Women experiencing domestic violence should be given more help to stay in their homes if they wish to do so while their abuser is moved away to prevent them being driven into homelessness, experts have said.
There is a strong link between violence and women becoming homeless which is often not talked about, according to the Centre for Homelessness Impact (CHI) and Centre for Regional Economic and Social Research (CRESR).
The groups’ report – Women, homelessness and violence: what works? – says there are not enough housing and support services specifically for women.
Current approaches are “often neglecting women with historic experience of violence” and do little to support women to deal with the trauma that may have led to them becoming homeless, it says.
While there will always be women who need to flee violence, the report argues that alternatives should be explored and tested.
One example is the Making Safe initiative in England, where victims are helped to stay in their home and perpetrators moved away and rehoused for up to two years.
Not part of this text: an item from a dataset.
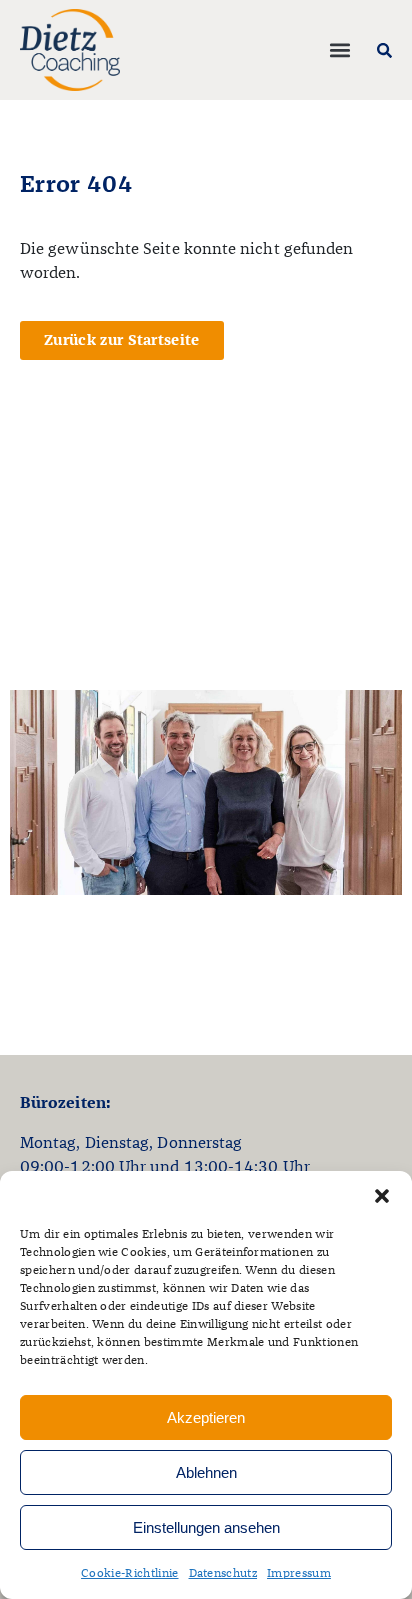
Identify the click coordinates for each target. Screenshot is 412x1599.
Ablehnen (206, 1472)
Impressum (299, 1574)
The report says: “If found to be effective, such a sea change in how the needs of women at risk of violence are met could radically improve many women’s lives and futures whilst contributing to broader efforts to prevent homelessness in the UK.”
Dr Kesia Reeve, principal research fellow at CRESR, said: “It’s wrong that the woman experiencing violence rather than the perpetrator of the violence is usually the one who has to leave the home, and is therefore at increased risk of becoming homeless.
“It’s also important to support women who have suffered historic experiences of violence, as well as those escaping it immediately.
“There’s currently not enough understanding of the needs associated with the trauma suffered by women in these situations.”
CHI chief executive Dr Ligia Teixeira said: “There is a strong link between violence and homelessness amongst women, yet this is often not talked about.
“It is important that both policy and practice improve where these fall short in meeting the needs of women, including the needs of those with historic experiences of violence who are still living with its consequences.”
One in five women who experience extensive violence become homeless, compared to 1% of those who have experienced little violence and abuse, according to previous analysis of data from the Adult Psychiatric Morbidity Survey (APMS).
The groups believe that the full significance of violence will often be missed as a reason for a woman becoming homeless, with services focusing on behaviours such as drug or alcohol misuse – which can be responses to trauma.
They are calling for more women-only temporary accommodation made available.
They said that some survivors are being given mixed-sex accommodation, which can retraumatise them, with some women opting to sleep rough if they cannot access single-sex housing.
Clara, one of 14 women who provided testimony for the report, ended up on the street as she felt this was safer than staying in the temporary accommodation the council had allocated her.
She said: “I had a series of violent relationships which meant I lost my flat and everything got on top of me, so I ended up homeless.
“At first, they put me in a bed and breakfast, but it was really unsafe and I was the only female.
“There were always lots of men who were drunk and really loud; it was really scary. So, I started living rough on and off, staying with friends when I could.”
Another woman, Ash, said: “For many women who are traumatised, like myself, sharing accommodation with males is just not an option.
“It leads to feeling chronically unsafe which can have harmful repercussions.
“Many homelessness services don’t seem to understand these consequences and problems with mixed-sex accommodation.”
A Government spokesman said: “Domestic abuse is a heinous crime and we are ensuring victims receive the support they need.
“We have changed the law so victims at risk of being homeless must be given priority accommodation by their council. We’re also ensuring councils provide specialist support, so those who leave their home to escape abuse have somewhere safe to go and we’re backing this with £125 million funding.
“This is alongside a pioneering £3.7 million Respite Room trial, providing safe housing and support for victims at risk of sleeping rough.”